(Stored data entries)
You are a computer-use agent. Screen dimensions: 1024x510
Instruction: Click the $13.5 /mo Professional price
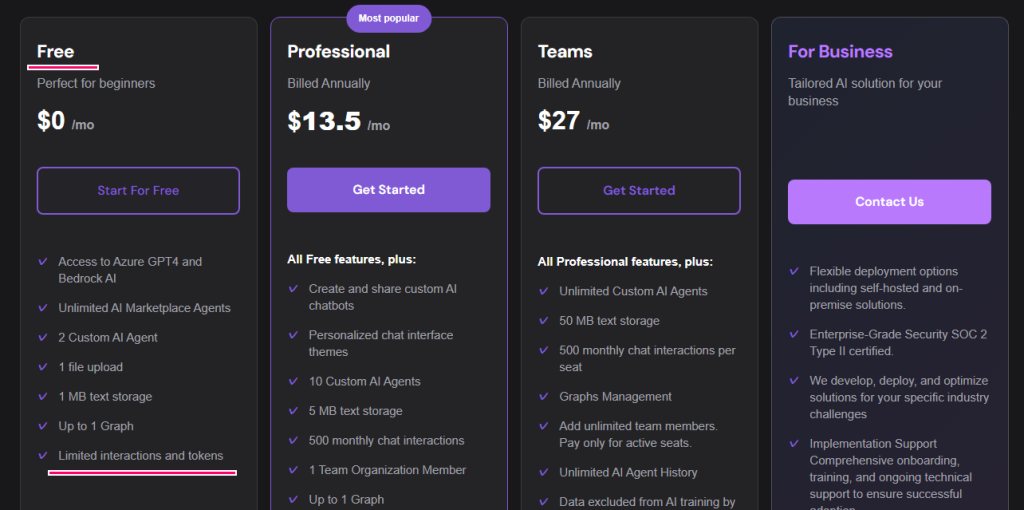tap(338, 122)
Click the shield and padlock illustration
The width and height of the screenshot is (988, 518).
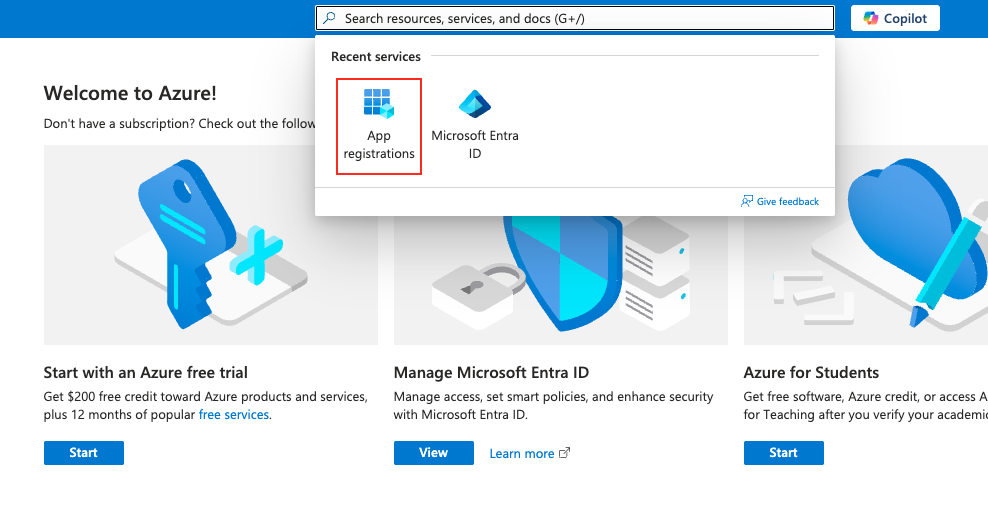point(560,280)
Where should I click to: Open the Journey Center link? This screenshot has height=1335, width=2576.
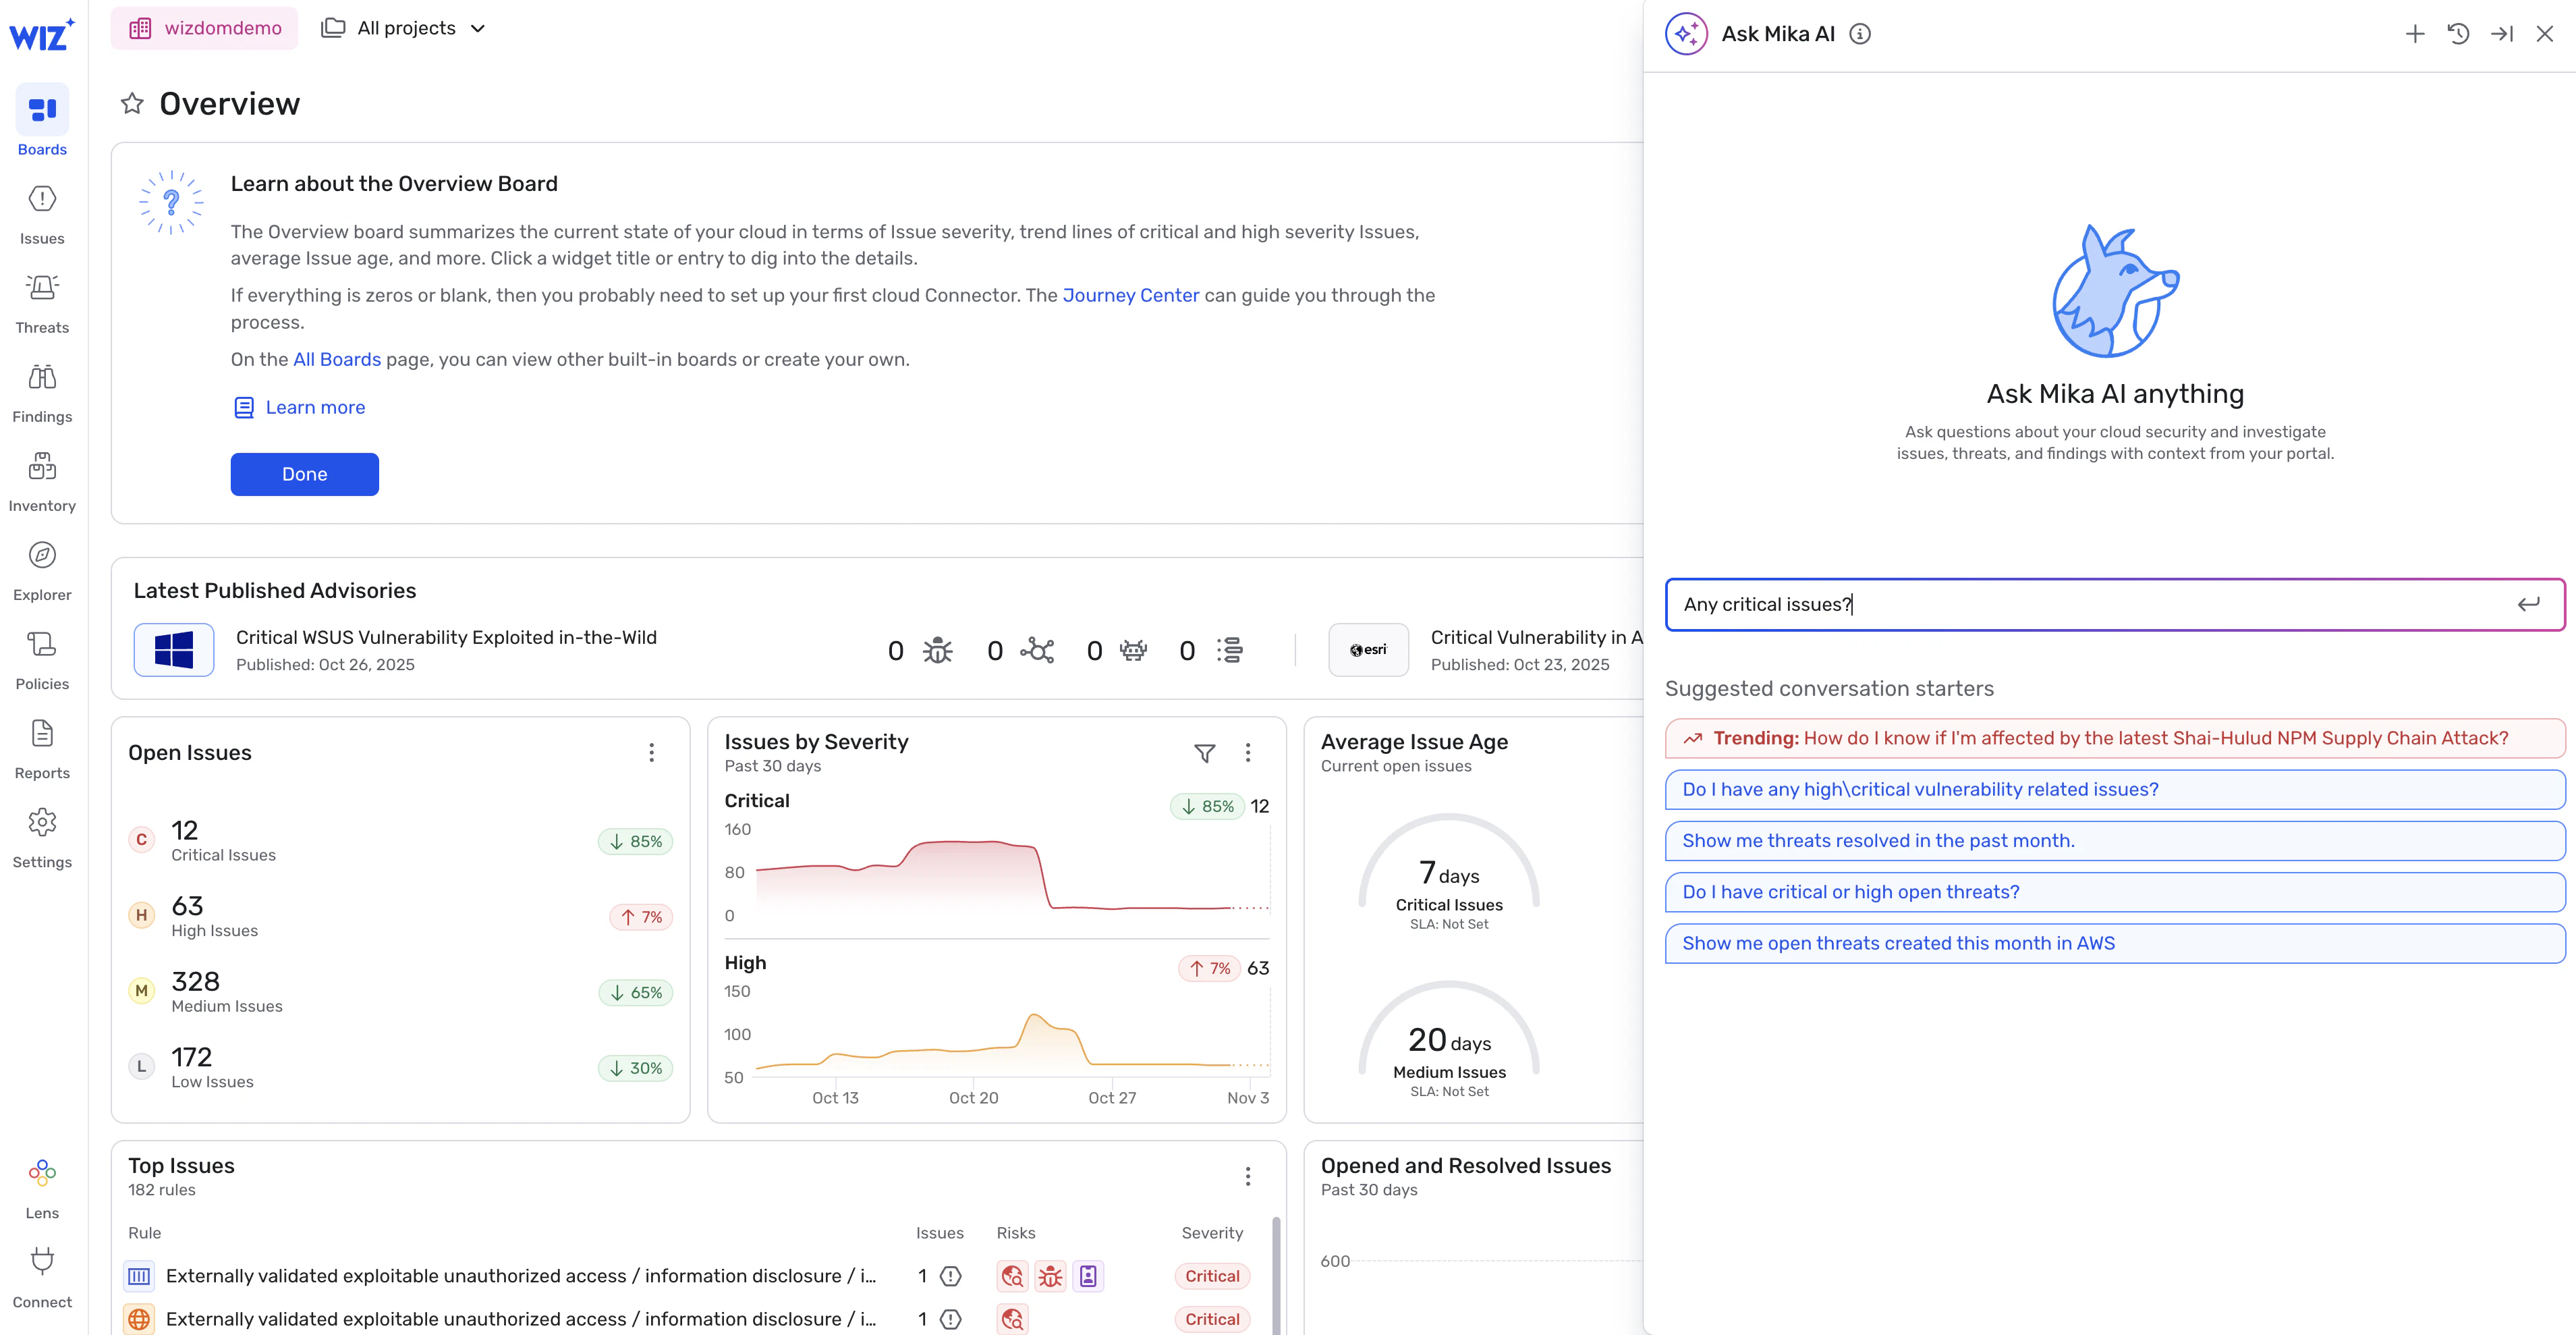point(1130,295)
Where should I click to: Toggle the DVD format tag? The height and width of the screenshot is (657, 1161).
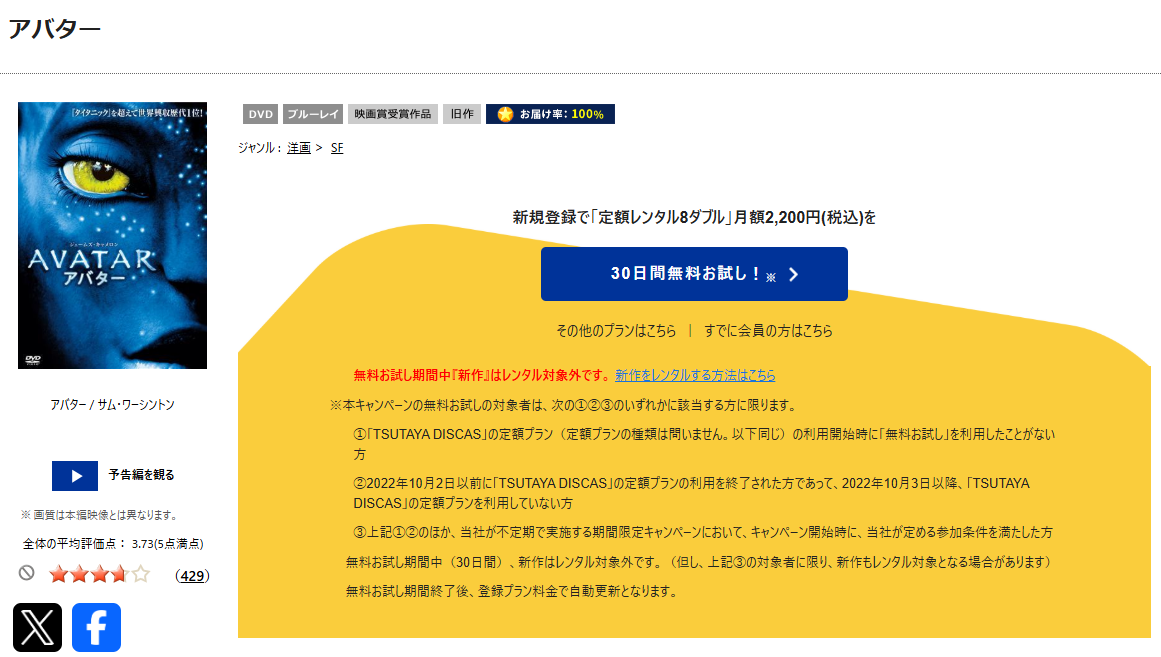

Your objective:
Quote every line of the records word for word, leaving out the pictures.

Result for this exercise:
You are a computer-use agent. Screen dimensions: 1024x510
Instruction: Click the $13.5 /mo Professional price
tap(338, 122)
Click the shield and padlock illustration
The width and height of the screenshot is (988, 518).
point(560,280)
Where should I click to: Open the Journey Center link? This screenshot has height=1335, width=2576.
point(1130,295)
Where should I click to: Toggle the DVD format tag? The height and width of the screenshot is (657, 1161).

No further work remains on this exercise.